The TYPE function returns a number, that identifies a value’s type:

Here’s the list of results, and the data types:

### How Could You Use TYPE?

The TYPE function can tell you what kind of value is in a cell, but the logical functions, like ISERROR, ISTEXT, etc., will also check for a specific data type. However, if you just want to know what’s in a cell, the TYPE function can:

• Identify cell value type by number
• Test for Number type before multiplying

### TYPE Syntax

The TYPE function has the following syntax:

• TYPE(value)
• value can be text, number, error, or any other value

### TYPE Traps

Unfortunately, the TYPE function cannot identify cells that contain a formula. It only shows the type for a cell’s contents, or a formula’s result. In a few versions of Excel, the Help files incorrectly reported that a formula would return 8 with the TYPE function. This MSKB article corrects that error.
http://support.microsoft.com/kb/119148

### Example 1: Identify cell value type by number

The TYPE function returns number, based on a value’s type, so you can use it to see what’s in a cell. For example, if you type 123 in cell B3, the result of this formula is 1 — Number.
=TYPE(B3)

However, if there is an apostrophe in front of the number, the TYPE function result would be 2 — Text.

### Example 2: Test for Number type before multiplying

You could use the TYPE function with CHOOSE, to multiply valid numbers, or show a message, if something else is entered.
=CHOOSE(MIN(TYPE(B3),3),B3*C3,”No text”,”Enter Qty”)

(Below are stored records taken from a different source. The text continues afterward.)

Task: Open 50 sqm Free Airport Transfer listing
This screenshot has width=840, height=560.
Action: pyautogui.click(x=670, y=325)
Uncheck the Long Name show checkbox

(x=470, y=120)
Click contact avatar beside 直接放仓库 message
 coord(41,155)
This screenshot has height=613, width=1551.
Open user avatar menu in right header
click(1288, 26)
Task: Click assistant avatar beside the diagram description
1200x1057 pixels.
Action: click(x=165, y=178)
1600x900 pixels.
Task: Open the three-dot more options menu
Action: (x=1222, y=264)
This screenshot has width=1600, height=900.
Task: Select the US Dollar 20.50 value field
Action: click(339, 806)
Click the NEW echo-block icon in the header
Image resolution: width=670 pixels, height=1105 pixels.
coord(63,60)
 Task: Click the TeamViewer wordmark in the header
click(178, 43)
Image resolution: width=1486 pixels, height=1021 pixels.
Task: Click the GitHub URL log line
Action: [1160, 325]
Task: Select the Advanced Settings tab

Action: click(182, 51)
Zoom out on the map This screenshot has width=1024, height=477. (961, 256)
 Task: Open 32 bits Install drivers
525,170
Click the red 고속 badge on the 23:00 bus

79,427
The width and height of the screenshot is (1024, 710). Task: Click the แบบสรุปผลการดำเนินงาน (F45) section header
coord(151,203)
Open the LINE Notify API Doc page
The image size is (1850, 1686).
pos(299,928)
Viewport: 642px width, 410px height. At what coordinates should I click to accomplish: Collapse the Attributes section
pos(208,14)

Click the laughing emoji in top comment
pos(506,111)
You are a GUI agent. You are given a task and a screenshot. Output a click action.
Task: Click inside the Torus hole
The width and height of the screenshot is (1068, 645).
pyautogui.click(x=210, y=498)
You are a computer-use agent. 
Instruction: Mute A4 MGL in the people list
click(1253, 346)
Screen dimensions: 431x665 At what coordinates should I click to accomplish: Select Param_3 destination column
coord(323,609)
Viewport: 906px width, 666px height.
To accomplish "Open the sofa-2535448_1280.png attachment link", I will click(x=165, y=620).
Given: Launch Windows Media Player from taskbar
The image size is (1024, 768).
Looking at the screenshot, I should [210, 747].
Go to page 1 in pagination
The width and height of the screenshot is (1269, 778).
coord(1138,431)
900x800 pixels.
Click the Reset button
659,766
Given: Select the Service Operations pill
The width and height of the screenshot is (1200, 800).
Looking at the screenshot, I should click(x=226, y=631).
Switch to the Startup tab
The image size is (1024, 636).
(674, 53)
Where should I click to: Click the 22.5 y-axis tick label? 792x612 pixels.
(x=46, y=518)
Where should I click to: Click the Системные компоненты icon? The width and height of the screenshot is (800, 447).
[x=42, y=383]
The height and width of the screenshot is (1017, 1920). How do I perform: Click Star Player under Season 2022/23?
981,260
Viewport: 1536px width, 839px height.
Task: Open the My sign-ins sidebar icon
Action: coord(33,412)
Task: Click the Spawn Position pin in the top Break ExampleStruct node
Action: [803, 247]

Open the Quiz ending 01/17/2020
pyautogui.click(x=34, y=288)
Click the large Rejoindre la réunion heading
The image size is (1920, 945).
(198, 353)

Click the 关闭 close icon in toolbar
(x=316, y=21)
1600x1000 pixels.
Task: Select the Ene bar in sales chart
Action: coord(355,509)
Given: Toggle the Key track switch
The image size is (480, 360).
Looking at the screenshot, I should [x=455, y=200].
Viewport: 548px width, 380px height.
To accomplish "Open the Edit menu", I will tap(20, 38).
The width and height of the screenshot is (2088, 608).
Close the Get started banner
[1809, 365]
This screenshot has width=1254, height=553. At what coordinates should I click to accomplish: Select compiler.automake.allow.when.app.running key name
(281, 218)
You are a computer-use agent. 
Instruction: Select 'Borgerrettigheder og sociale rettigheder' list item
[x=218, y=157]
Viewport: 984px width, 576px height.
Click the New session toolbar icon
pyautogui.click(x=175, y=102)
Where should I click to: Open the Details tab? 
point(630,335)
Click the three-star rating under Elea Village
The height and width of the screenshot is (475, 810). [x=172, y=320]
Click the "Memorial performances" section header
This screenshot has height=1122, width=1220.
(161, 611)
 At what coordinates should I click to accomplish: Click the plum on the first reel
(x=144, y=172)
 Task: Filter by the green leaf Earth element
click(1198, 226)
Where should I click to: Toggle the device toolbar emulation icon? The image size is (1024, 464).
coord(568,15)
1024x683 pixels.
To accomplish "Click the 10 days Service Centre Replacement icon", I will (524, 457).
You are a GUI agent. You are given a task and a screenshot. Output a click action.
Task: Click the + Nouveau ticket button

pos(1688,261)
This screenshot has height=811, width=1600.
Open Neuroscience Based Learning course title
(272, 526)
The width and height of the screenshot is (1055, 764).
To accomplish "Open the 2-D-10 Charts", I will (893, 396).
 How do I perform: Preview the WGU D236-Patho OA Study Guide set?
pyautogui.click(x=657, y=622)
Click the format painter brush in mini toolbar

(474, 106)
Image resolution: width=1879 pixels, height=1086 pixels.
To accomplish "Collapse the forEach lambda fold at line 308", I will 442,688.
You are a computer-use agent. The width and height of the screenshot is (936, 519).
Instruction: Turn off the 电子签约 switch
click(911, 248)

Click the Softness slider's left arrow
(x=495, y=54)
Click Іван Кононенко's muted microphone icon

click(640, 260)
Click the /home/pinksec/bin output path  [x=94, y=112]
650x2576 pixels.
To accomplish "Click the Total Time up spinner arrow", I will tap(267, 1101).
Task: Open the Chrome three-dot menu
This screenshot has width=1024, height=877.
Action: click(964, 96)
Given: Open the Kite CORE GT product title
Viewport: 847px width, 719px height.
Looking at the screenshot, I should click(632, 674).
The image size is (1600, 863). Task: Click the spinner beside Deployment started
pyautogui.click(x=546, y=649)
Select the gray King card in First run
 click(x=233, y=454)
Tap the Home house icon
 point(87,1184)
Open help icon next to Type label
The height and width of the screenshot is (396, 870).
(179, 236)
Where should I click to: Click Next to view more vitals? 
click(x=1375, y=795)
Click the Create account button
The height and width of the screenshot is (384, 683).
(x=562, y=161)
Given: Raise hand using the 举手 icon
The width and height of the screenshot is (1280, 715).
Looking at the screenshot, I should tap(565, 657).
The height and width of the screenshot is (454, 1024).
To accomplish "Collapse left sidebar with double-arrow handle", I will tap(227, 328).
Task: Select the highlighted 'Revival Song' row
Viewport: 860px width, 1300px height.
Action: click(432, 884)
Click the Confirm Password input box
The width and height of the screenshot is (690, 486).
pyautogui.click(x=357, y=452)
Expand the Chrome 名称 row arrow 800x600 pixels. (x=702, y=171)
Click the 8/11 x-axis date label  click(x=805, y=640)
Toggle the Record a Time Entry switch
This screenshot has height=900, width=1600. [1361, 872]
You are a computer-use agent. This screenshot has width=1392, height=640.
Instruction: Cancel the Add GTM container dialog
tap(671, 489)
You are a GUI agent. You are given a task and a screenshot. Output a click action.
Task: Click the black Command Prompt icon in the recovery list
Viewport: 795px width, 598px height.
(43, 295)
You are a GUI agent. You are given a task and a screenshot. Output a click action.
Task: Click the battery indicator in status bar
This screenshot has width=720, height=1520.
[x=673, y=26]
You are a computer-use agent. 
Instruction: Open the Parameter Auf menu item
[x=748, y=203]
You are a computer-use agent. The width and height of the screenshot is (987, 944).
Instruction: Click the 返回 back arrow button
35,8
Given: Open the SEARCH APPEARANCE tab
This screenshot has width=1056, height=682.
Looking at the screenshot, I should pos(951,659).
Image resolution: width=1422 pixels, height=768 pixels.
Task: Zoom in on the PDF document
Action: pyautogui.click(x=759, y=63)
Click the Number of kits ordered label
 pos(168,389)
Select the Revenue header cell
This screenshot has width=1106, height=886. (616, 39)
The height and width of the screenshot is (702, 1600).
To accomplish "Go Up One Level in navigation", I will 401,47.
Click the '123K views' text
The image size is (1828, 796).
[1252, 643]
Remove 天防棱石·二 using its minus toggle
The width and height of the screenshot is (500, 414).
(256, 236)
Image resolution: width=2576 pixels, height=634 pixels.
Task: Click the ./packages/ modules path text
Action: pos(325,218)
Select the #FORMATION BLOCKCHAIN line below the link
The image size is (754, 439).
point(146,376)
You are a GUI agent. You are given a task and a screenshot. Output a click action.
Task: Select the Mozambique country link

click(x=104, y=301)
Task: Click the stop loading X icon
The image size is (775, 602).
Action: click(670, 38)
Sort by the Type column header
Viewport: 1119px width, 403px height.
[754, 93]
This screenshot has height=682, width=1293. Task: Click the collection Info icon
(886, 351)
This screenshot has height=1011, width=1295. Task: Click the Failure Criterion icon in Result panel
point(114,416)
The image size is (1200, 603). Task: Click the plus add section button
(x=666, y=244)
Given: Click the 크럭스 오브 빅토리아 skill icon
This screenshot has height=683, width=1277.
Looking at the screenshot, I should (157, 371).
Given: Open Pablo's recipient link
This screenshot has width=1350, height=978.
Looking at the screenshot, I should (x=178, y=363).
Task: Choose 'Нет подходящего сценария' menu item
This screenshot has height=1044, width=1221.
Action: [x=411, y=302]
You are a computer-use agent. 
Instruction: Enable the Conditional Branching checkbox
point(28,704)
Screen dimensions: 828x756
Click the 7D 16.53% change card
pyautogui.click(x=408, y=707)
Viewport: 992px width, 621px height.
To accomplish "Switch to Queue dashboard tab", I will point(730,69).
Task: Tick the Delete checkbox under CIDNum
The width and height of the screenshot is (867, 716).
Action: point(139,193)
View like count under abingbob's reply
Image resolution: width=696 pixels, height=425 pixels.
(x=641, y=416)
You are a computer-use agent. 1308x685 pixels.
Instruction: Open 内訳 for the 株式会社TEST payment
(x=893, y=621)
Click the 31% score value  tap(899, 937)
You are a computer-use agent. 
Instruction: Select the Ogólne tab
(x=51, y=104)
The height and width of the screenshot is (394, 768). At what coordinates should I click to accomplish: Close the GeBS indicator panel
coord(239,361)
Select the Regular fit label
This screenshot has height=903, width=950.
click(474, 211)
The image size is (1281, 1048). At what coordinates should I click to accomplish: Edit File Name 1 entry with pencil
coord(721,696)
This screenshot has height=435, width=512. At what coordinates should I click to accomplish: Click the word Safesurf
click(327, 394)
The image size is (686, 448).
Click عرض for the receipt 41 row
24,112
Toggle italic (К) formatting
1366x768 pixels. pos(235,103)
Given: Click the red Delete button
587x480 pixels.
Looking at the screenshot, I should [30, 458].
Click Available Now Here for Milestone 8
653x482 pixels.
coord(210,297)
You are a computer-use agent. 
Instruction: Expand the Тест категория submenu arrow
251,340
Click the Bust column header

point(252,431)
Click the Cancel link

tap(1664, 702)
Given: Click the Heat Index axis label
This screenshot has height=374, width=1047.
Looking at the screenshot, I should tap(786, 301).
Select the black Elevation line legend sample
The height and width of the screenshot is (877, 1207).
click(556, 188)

• If a number is entered in B3, the TYPE function returns 1, so the CHOOSE function returns the result of B3*C3.

• If text is entered in B3, the TYPE function returns 2, so the CHOOSE function returns the message “No text”.

• If anything else is entered in B3, the TYPE function returns a 4 or higher. The MIN function result will be 3, so the CHOOSE function returns the message “Enter Qty”.